Karen saw it the first night it was on and told me about it, so I knew I had to watch it. I had seen Warren on The Rachel Maddow Show a few times. She looks professorial. She looks like Diane Keaton could play her in the movie. She has short, straight light brown hair that looks like it’s got gray streaks in it, glasses, pale blue eyes, and wears mannish Oxford cloth blouses with jackets that actually look like cardigans. In my mental pictures of her she is wearing a cardigan over her shoulders with the top button buttoned, and glasses on a string.
She is smart, engaging and funny. She did a good job with Jon Stewart, managing at one point to crack him up. I don’t think he expected that to happen. At the end of her seven or eight minute interview, he asked her was what going to happen. She said, “After we pull this bus out the ditch? I mean the economy.” Stewart nodded and she said something like:
“This started in 1792; George Washington, a new president. There was a credit crisis. And after that every ten or fifteen years there was a crisis. Boom and bust, boom and bust.. . until the Great Depression.”
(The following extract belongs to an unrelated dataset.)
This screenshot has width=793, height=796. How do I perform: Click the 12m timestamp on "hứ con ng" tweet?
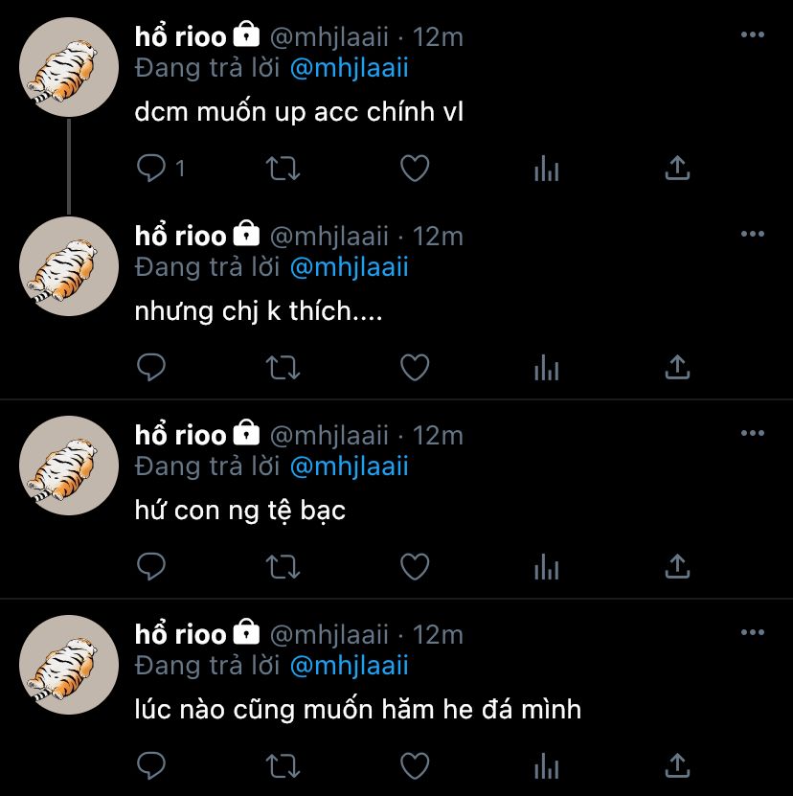(438, 435)
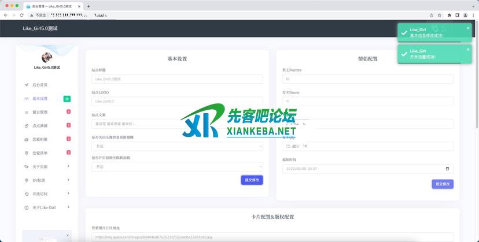This screenshot has width=479, height=242.
Task: Open the 是否关闭头像背景高斯模糊 dropdown
Action: 177,147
Warren said that out the depression came three things: FDIC (insurance for people who put money in banks); the SEC and Glass-Steagle, bank regulation. And, she said, for fifty years we didn’t have a crisis.
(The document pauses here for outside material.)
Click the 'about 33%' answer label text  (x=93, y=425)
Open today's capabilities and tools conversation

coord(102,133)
Stewart interrupted and tried to say something about savings and loans, and Warren cut him off, her hand raised. “I said, fifty years. We began to pull the threads out of the regulations. First we had the savings and loans; seven hundred saving and loans went under.” She went on to list Enron and other crises leading up to this one. What did we do in response? Pull more threads out of the fabric of regulation.
And, she said, we have a choice to make, one she thinks we’ll make in six months to a year; to ignore the obvious need for regulation and go back to “boom and bust, and good luck with your 401(k),” or we will do the smart thing and put in smart regulation.
I’ve done a terrible job of reporting her monologue here but I know you can find it on the internet. Warren also writes a blog called creditslips.com with six other economists.
I never really thought a bankruptcy and economic law profession from Harvard would be a rock-star TV celebrity, but times change. Elizabeth rocks.